The world we will a better place when everyone is allowed to follow his/her own path without societal pressure to do what one “should”. JMHO
 
My mom and my wife were both Home Economics teachers in middle schools. Consequently I'm a pretty darned good cook.
 
I have a unisex name and in the 60's signed up for shop. I remember I wanted to learn how to make frames and use a miter box. As soon as I walked in I was sent to Home Ec and not allowed to take Shop despite my interest. In Home Ec we did sewing (I hated it--my mom sewed all the clothes as long as I pinned and cut them out), baked cookies and our big finale meal was a hot dog, with a horizontal slit sitting in aluminum foil. We put a tiny piece of bell pepper and some Velveeta in the "slit", wrapped and baked the hotdog. The teacher was so excited with the project. Can you tell I wasn't? Any cooking I learned was from my mom and roommates. Most of my current male peers these days are the better cooks in their households. As was true for many of my female friends back then, we resented being the house cleaners while our brothers (younger ones, at least) had few if any chores. We resented being funneled to the "female" activities and even today some of us are not very "domestic". My mom didn't want me to take typing though, as she felt it would funnel me into only secretarial work. My parents encouraged me to be a dr or lawyer, but being uneducated themselves really had no idea what any of it involved. They did put me through college, though, for which I am very very grateful.
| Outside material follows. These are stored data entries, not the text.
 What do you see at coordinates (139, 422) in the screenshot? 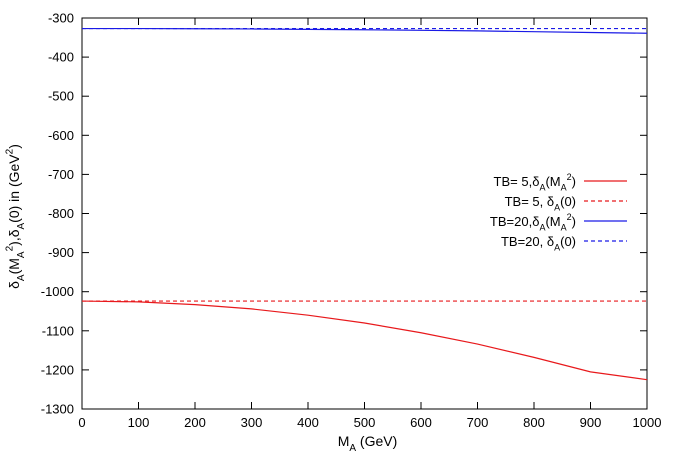
I see `x-tick-label: 100` at bounding box center [139, 422].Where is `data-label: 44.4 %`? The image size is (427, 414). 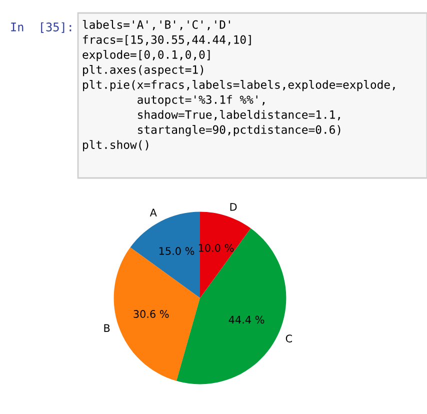
data-label: 44.4 % is located at coordinates (246, 320).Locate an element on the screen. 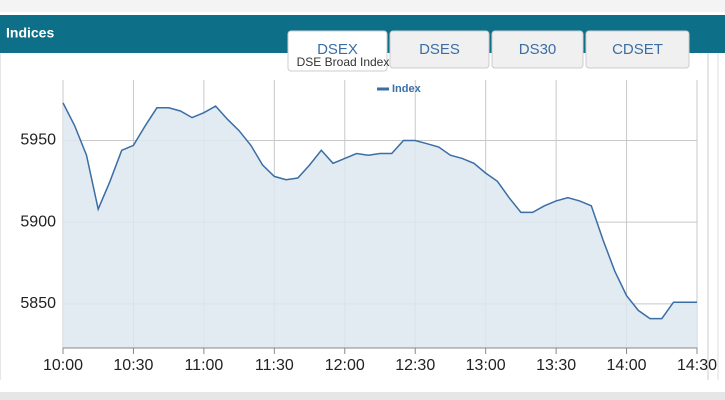 The height and width of the screenshot is (400, 725). x-tick-label: 11:00 is located at coordinates (204, 366).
As a classroom teacher, I used a local math/newspaper program to teach about investing and the stock market. It was set up as a game and was very popular in my classes for years. I don't recall if we wrote checks but that would've been a good activity to include. I stopped using the game when newspapers no longer used fractions on the stock market pages (part of the activity was teaching conversion from fractions to decimals) and when my district decided that we could only use the textbook for teaching. No "outside" materials were allowed.